## WHAT YOU SHOULD DO
Once the line with "Explore the ADA (214, 1136)" is found in the data, output it and each following line exactly, up to and including the line with "Генетика (105, 252)", and nothing before or after.

## DATA SHOWN

•••••

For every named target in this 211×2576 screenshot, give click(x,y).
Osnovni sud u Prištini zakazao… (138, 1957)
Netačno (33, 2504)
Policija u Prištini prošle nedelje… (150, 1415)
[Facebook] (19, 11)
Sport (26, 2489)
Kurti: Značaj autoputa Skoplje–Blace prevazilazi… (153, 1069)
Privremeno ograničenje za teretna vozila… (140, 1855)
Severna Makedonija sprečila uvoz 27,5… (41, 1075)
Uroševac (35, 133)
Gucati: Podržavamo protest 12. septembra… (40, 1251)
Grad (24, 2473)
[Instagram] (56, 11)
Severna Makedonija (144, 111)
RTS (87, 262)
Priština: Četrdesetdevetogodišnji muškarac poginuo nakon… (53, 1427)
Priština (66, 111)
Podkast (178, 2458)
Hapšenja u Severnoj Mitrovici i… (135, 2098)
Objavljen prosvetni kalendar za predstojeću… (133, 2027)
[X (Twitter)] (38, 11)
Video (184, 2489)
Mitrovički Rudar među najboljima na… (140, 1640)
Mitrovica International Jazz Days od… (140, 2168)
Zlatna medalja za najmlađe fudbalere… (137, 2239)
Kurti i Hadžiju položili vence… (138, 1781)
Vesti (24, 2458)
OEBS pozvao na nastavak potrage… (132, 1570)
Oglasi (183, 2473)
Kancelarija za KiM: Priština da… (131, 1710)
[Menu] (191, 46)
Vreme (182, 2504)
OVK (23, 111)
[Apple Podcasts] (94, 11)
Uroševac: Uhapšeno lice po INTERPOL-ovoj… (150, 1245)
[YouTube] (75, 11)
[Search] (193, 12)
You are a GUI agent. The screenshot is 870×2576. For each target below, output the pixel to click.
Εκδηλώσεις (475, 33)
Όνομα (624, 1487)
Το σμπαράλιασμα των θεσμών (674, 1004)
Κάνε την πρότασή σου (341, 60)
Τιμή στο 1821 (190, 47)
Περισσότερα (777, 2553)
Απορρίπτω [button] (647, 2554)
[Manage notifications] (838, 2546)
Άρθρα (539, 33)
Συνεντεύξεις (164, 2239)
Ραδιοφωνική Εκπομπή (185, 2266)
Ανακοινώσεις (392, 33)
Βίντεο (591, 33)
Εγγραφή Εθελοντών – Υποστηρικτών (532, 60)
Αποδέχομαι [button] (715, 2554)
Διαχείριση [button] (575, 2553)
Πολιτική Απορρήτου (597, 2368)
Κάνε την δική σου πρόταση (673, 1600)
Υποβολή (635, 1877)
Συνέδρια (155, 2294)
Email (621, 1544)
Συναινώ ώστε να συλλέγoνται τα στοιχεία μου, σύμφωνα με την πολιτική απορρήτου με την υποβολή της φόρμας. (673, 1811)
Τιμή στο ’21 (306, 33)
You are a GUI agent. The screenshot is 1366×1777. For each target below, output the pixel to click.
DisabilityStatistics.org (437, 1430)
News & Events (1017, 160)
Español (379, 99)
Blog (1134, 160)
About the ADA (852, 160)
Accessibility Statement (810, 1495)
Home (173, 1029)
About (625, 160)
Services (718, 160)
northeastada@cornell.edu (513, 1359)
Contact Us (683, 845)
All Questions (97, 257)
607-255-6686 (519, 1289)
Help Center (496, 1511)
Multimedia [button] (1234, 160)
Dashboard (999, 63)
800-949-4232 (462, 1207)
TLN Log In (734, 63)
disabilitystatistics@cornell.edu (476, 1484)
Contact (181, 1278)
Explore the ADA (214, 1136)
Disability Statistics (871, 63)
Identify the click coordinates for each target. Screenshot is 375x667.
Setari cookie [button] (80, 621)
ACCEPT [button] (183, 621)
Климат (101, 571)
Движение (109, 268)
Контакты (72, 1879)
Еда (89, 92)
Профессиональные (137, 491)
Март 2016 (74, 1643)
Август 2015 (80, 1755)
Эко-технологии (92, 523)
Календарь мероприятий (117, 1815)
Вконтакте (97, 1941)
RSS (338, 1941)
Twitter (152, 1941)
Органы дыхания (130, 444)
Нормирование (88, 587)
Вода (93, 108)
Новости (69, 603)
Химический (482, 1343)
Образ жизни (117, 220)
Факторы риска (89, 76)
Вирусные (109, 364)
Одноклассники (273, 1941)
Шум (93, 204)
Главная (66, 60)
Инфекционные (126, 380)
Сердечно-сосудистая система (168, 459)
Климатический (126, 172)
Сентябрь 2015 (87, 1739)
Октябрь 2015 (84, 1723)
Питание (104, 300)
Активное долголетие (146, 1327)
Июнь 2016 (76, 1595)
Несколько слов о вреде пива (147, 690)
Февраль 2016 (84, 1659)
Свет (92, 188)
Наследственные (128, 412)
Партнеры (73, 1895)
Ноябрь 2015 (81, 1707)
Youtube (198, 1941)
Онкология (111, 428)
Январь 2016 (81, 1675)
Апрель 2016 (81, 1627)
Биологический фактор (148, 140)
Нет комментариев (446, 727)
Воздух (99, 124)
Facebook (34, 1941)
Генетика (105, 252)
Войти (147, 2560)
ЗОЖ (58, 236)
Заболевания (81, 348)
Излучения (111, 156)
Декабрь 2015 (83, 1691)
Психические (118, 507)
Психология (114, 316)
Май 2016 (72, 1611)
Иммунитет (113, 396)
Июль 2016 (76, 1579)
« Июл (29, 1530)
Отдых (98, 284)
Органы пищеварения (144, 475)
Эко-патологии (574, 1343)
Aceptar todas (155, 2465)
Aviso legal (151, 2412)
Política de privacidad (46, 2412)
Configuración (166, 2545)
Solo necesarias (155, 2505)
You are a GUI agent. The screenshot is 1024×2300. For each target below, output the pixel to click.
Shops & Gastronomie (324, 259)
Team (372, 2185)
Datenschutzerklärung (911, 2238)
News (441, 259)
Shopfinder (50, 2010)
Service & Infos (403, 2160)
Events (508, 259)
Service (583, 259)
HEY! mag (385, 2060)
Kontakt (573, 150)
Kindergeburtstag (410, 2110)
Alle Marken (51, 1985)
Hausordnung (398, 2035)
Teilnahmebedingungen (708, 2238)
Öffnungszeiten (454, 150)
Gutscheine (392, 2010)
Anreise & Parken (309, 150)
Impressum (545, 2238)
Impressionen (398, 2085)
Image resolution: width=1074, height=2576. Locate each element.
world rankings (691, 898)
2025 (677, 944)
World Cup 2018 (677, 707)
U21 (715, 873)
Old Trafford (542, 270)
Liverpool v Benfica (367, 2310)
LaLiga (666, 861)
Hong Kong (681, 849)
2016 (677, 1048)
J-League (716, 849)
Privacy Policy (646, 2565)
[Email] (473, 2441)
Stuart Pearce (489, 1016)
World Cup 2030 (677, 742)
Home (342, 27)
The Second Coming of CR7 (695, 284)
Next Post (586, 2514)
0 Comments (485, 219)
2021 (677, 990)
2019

•••••

## RESPONSE AREA
Explore the ADA (214, 1136)
Disability Statistics (871, 63)
Identify the click coordinates for each target. Screenshot is 375x667.
Setari cookie [button] (80, 621)
ACCEPT [button] (183, 621)
Климат (101, 571)
Движение (109, 268)
Контакты (72, 1879)
Еда (89, 92)
Профессиональные (137, 491)
Март 2016 (74, 1643)
Август 2015 (80, 1755)
Эко-технологии (92, 523)
Календарь мероприятий (117, 1815)
Вконтакте (97, 1941)
RSS (338, 1941)
Twitter (152, 1941)
Органы дыхания (130, 444)
Нормирование (88, 587)
Вода (93, 108)
Новости (69, 603)
Химический (482, 1343)
Образ жизни (117, 220)
Факторы риска (89, 76)
Вирусные (109, 364)
Одноклассники (273, 1941)
Шум (93, 204)
Главная (66, 60)
Инфекционные (126, 380)
Сердечно-сосудистая система (168, 459)
Климатический (126, 172)
Сентябрь 2015 (87, 1739)
Октябрь 2015 (84, 1723)
Питание (104, 300)
Активное долголетие (146, 1327)
Июнь 2016 (76, 1595)
Несколько слов о вреде пива (147, 690)
Февраль 2016 (84, 1659)
Свет (92, 188)
Наследственные (128, 412)
Партнеры (73, 1895)
Ноябрь 2015 (81, 1707)
Youtube (198, 1941)
Онкология (111, 428)
Январь 2016 (81, 1675)
Апрель 2016 (81, 1627)
Биологический фактор (148, 140)
Нет комментариев (446, 727)
Воздух (99, 124)
Facebook (34, 1941)
Генетика (105, 252)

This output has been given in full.